Antti Rauhala
Co-founder
March 23, 2020 • 4 min read
We exist to help developers build predictive functionality extremely easily and fast. In order to fulfill this promise, Aito manages a machine learning pipeline inside the predictive database.
The pipeline does operations like statistical relation discovery, feature selection and Bayesian inference, while simultaneously drawing data and statistics from the deeply integrated database.
This pipeline is run in the millisecond scale and it is done fully automatically on the background so that you don't need to care about the mathematical details. This let's you predict e.g. a product category of an invoice with a simple predictive query like this:
{
"from": "invoices",
"where" : {
"Item_Description" : "machine learning"
},
"predict" : "Product_Category"
}
Yet, our ambition is to make Aito's use even easier and faster and there are things left that can be further automated and improved.
As an example, consider the following query with the $atomic
keyword:
{
"from": "invoices",
"where" : {
"Item_Description" : { "$atomic" : "machine learning" }
},
"predict" : "Product_Category"
}
The $atomic
keyword is something we sometimes advise our customers to use to improve results.
Now, you might ask: "what is this $atomic
thing?"
One answer is that $atomic
is a utility for combining properties into a single bigger property. Such coupling of properties is sometimes done as a part of feature engineering.
There is also another more correct answer, which is simply that that you - as Aito's user - shouldn't need to care about the feature engineering. Heck, you shouldn't even need to know what feature engineering is.

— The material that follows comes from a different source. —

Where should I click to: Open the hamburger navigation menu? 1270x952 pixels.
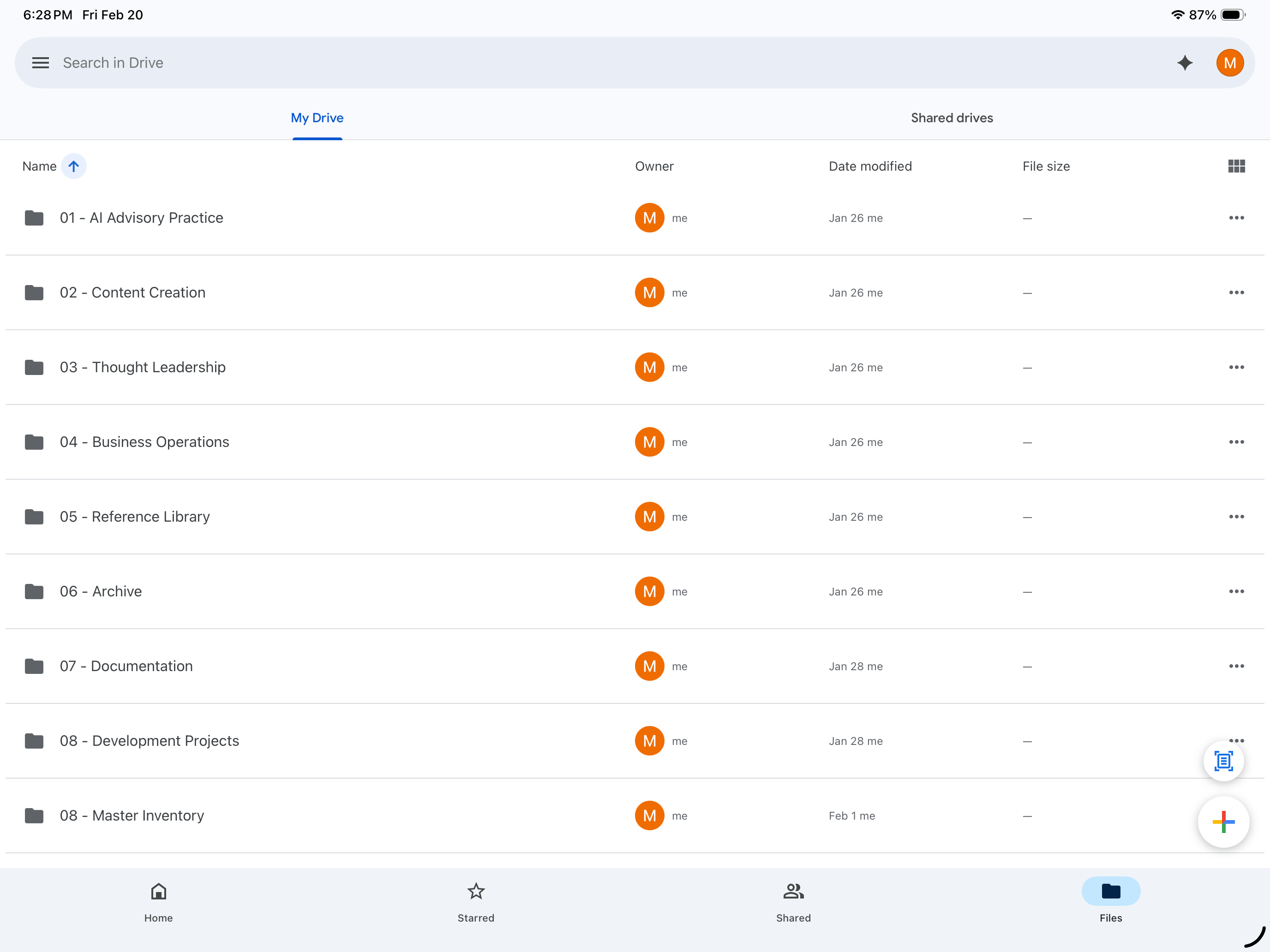click(x=40, y=63)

Aito should take care of the feature engineering so that you don't need to.
We are introducing (end of March 2020) an MDL based feature learning method in Aito called concept learning. Concept learning is essentially a method for automatically creating higher order properties (called features in machine learning) from lower level ones. Concept learning recognizes patterns in data, and expresses these patterns as separate high level features. Often such features have 1-to-1 mapping to the concepts familiar to the people, thus the name.

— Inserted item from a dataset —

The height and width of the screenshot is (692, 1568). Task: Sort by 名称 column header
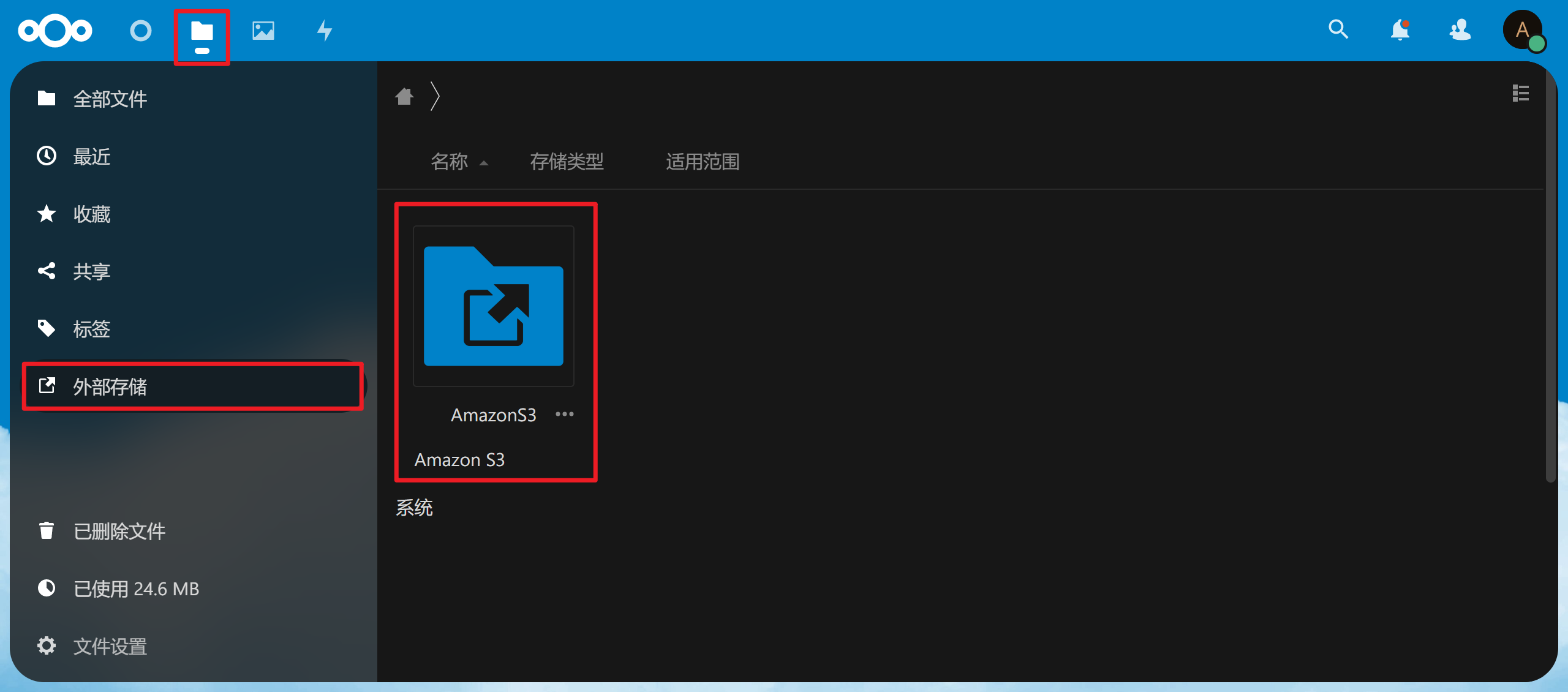[450, 162]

Lets use animal data as an example. Concept learning may recognize a pattern of animals within the data walking like a duck, swimming like a duck and quacking like a duck. The component can then capture this pattern into the following Aito proposition:
{
"$and": [
{
"walking-like-a-duck": true
},
{
"swimming-like-a-duck": true
},
{
"quacking-like-a-duck": true
}
]
}
If there are suprisingly many things walking like a duck, swimming like a duck and quackling like a duck, the above proposition will be formed to represent this pattern. In this case, the concept learning mechanism has correctly discovered the concept of the duck and Aito can then use the concept to make further predictions. For example: Aito could then reason that some specific duck may also fly like a duck.

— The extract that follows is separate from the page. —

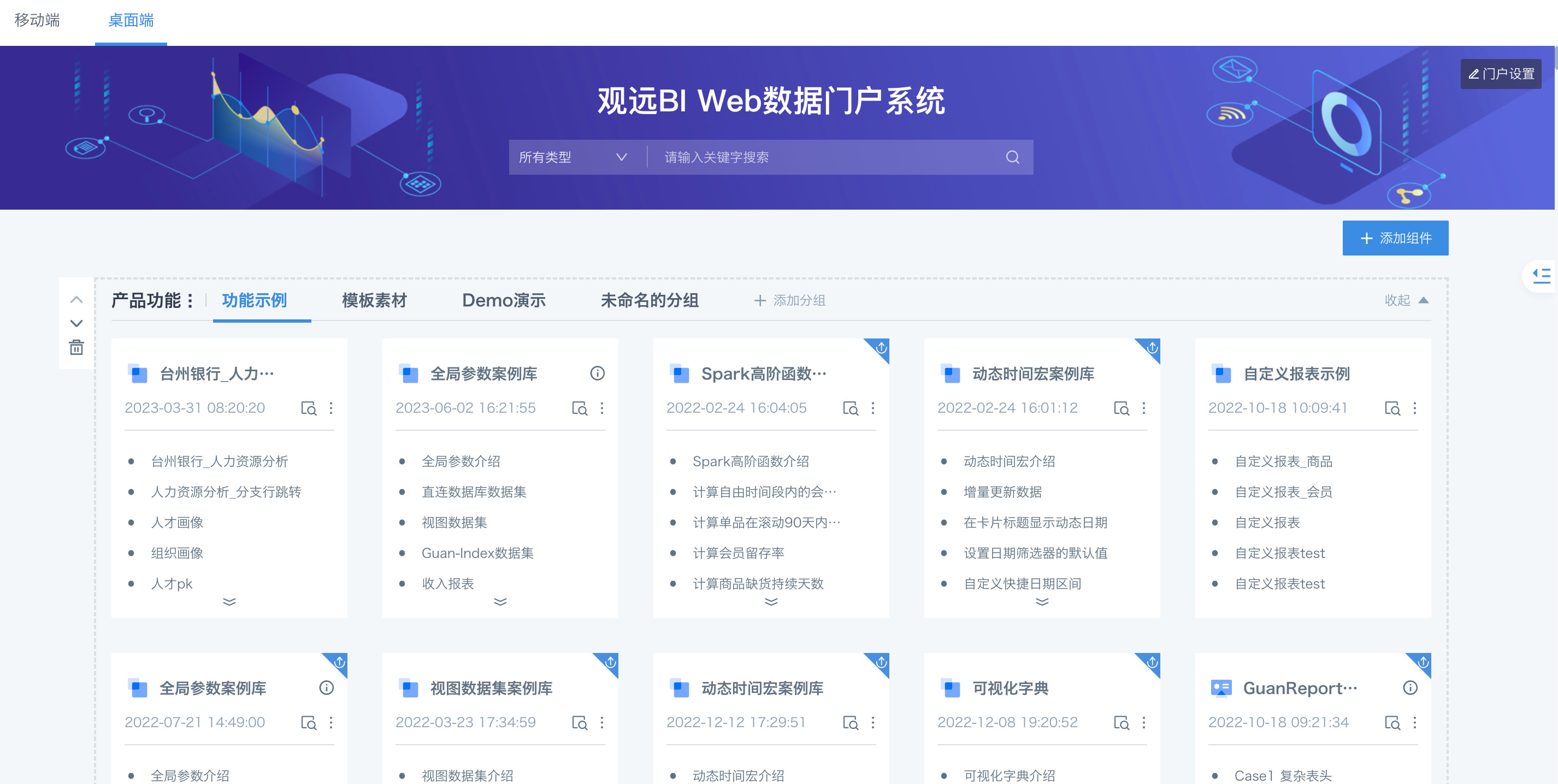This screenshot has width=1558, height=784.
Task: Delete the 产品功能 component with trash icon
Action: click(x=76, y=348)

In Aito's machine learning pipeline, concept learning essentially replaces Aito's feature filtering component:
Previously Aito's feature filtering component would simply discard redundant features. Now Aito instead combines redundant features to form higher level features to be used in the Baysian inference. Like before, the concept learning is done in millisecond or 10 millisecond scale to provide instant responses to predictive queries.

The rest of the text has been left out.